CHERTOFF: So, Gordon, let me ask this question, because this is, as I said earlier, not just about getting to a particular phone. If you passed a bill like that, what would happen to WhatsApp? You know, disappearing messages. That would become illegal, because if the message isn’t stored, if it disappears as soon as you read it, you can’t produce it. So now what you’re really doing is you’re basically making it illegal almost to destroy any communication. Maybe it should be impossible to delete your email. Maybe there should be a rule that you can never shred a piece of paper.
I mean, we don’t generally operate in this country on the assumption that you have to organize your life so that in the event somebody wants to subpoena you or investigate you to make it easy. In fact, I can make it easier still. Let’s have a law that says this has to be on all the time, has to record everything that I say and video and audio. And then if I do something wrong it’ll be really easy. It would have made my job very much easier when I was a prosecutor. I think, you know, the phone, to me, is a small subset of a larger issue. And that’s why I said earlier I do think—I agree with Cy, it is worthy of study. It shouldn’t be decided by the happenstance of a particular case. But I do think we need to understand that there’s a broad implication of this beyond just the particular configuration of a particular phone.
VANCE: And I think there are actually ways to go forward on this. Right now we have two sides who really are on opposites—polar opposites. And there isn’t—there really doesn’t seem to be a public discussion about how can we move forward? Imagine a world in which there were different levels of encryption. There might be one level of encryption for communications and content, and another level of encryption when it dealt with autonomous moving vehicles that—self-driving vehicles. That second group is something that obviously—if that’s captured, that’s immediately dangerous. By content and communications may be different.

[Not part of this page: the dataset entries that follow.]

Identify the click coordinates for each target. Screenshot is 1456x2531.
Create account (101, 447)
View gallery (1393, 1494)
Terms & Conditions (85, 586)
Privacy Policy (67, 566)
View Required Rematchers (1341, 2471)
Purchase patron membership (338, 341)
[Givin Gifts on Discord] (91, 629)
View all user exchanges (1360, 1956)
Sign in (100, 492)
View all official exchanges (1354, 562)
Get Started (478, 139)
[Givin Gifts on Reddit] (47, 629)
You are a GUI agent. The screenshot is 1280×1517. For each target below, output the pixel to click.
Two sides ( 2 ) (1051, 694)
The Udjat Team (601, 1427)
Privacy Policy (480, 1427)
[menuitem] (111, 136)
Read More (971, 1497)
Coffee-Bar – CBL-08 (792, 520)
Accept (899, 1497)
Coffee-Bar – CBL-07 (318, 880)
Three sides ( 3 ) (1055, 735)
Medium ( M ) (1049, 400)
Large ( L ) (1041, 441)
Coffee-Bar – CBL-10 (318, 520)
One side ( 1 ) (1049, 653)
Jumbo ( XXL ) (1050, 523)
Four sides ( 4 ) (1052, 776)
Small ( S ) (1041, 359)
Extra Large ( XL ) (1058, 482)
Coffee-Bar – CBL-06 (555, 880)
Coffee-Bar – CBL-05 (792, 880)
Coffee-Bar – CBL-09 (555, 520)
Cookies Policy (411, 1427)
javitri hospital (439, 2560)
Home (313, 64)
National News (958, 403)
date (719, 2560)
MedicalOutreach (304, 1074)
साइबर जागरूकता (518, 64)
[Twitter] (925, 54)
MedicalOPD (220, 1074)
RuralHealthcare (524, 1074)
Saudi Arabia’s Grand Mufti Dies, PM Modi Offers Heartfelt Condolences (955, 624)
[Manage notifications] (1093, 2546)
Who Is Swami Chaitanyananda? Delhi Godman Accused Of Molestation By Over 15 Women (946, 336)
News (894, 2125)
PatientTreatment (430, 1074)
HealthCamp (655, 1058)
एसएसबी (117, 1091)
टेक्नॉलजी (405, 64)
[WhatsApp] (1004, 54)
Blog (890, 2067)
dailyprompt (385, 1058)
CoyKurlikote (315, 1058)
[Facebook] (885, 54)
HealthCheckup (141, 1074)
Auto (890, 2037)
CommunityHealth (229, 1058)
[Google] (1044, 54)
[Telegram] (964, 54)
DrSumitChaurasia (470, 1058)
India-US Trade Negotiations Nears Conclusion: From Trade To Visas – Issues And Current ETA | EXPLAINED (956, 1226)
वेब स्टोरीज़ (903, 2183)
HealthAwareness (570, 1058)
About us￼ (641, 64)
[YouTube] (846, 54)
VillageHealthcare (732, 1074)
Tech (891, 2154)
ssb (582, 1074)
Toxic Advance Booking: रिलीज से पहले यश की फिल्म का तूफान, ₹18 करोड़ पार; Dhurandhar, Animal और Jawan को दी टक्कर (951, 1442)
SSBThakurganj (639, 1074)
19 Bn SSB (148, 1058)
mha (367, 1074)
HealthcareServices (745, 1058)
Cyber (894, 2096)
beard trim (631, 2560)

There’s a—we should really sit down and we should explore whether it is in fact true—and I think part of the problem is that Apple in particular has said hell no, no way, no time, no how. And I don’t think that’s helpful to anybody in resolving this, although I respect their ingenuity and the passion of their beliefs. It’s not helping us figure this out.
SEGAL: I suspect we won’t have the luxury of having that rational debate. I don’t think we can discount the role that fear has played in all of these discussions. And so you can imagine, you know, an event that happens here or in France or in Britain that would totally shift the debate. And people will rush to make a law so this won’t happen again, even though the law will not be effective.
VANCE: And if that happens, that law is going to look a lot worse for Apple and Google than the law that we could perhaps move forward to if we sat at the table and sorted this out.
CROVITZ: And in the meantime, the Council on Foreign Relations, always trying to do its bit for the world, Mike Chertoff has dictated a Chinese statute requiring Chinese statute requiring Chinese citizens to keep their phones on. It’s a fantastic idea. (Laughter.)